start Entries

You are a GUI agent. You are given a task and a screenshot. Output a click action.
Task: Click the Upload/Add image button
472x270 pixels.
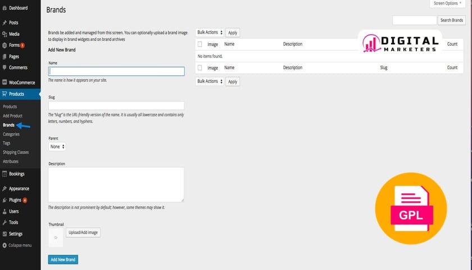[x=83, y=232]
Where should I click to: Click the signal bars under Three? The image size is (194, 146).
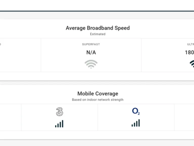(59, 124)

end Entries

Edit the data above, replacing "signal bars" with "signal strength icon" and leaving everything else unchanged. Omit the pictures from your answer.

You are a GUI agent. You are given a task and a screenshot. Output a click action.
Task: Click the Upload/Add image button
472x270 pixels.
[x=83, y=232]
Where should I click to: Click the signal strength icon under Three? The image size is (194, 146).
(59, 124)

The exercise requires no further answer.